··· RECORDED DATA

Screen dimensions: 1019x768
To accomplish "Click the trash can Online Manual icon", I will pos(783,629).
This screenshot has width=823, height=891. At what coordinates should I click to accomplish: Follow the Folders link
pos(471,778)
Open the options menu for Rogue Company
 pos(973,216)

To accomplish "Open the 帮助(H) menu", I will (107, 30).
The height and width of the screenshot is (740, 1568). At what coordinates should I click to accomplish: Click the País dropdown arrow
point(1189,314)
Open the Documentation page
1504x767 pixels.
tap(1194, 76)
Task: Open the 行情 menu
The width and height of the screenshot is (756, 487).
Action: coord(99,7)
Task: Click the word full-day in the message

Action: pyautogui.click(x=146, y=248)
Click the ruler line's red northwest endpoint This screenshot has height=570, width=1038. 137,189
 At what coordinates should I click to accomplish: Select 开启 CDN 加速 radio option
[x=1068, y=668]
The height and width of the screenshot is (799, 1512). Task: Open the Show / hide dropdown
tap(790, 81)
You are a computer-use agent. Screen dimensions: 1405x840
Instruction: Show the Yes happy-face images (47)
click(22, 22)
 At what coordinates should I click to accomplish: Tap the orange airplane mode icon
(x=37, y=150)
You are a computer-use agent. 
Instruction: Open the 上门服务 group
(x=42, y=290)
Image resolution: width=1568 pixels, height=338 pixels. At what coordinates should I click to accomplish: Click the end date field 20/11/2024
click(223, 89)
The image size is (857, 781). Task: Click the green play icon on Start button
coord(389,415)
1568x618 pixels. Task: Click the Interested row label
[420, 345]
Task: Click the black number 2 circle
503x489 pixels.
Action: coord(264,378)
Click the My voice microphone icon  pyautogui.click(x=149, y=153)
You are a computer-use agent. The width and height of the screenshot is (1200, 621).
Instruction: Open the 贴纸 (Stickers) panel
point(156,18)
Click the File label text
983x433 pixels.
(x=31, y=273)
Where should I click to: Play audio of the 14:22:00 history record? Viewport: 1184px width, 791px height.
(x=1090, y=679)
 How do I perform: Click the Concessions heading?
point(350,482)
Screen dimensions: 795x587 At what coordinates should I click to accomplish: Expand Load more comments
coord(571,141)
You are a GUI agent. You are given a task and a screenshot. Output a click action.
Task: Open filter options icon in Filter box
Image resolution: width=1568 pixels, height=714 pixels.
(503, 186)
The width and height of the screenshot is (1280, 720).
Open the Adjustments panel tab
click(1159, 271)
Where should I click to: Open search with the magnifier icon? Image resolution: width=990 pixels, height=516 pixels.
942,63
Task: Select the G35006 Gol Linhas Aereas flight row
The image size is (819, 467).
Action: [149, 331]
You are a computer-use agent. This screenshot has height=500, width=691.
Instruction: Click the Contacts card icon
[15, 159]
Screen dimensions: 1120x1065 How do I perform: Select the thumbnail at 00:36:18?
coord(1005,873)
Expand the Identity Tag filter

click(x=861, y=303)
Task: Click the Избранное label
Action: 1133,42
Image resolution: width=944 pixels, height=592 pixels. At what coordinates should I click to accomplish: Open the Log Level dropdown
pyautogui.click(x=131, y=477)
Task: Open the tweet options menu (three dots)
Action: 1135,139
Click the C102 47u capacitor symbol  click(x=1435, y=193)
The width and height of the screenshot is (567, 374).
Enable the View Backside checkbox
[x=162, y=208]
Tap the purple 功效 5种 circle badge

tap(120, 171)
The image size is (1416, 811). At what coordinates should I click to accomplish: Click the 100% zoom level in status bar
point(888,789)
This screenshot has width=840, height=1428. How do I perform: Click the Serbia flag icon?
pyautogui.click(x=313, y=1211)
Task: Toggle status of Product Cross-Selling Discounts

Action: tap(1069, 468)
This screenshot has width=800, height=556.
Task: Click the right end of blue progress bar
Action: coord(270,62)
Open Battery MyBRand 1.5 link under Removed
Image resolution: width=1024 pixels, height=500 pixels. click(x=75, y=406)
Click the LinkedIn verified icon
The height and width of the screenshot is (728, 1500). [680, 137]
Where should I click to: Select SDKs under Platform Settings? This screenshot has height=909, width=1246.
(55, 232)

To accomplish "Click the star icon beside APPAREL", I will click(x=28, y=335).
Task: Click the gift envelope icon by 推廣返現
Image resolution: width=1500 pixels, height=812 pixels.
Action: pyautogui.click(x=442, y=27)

······

#### WORK INSTRUCTION:
Counting the line that contains "Enable the View Backside checkbox" as the first, copy exactly every line through the end of the records, and nothing else.

#### TASK RESULT:
Enable the View Backside checkbox
[x=162, y=208]
Tap the purple 功效 5种 circle badge

tap(120, 171)
The image size is (1416, 811). At what coordinates should I click to accomplish: Click the 100% zoom level in status bar
point(888,789)
This screenshot has width=840, height=1428. How do I perform: Click the Serbia flag icon?
pyautogui.click(x=313, y=1211)
Task: Toggle status of Product Cross-Selling Discounts

Action: tap(1069, 468)
This screenshot has width=800, height=556.
Task: Click the right end of blue progress bar
Action: coord(270,62)
Open Battery MyBRand 1.5 link under Removed
Image resolution: width=1024 pixels, height=500 pixels. click(x=75, y=406)
Click the LinkedIn verified icon
The height and width of the screenshot is (728, 1500). [680, 137]
Where should I click to: Select SDKs under Platform Settings? This screenshot has height=909, width=1246.
(55, 232)

To accomplish "Click the star icon beside APPAREL", I will click(x=28, y=335).
Task: Click the gift envelope icon by 推廣返現
Image resolution: width=1500 pixels, height=812 pixels.
Action: pyautogui.click(x=442, y=27)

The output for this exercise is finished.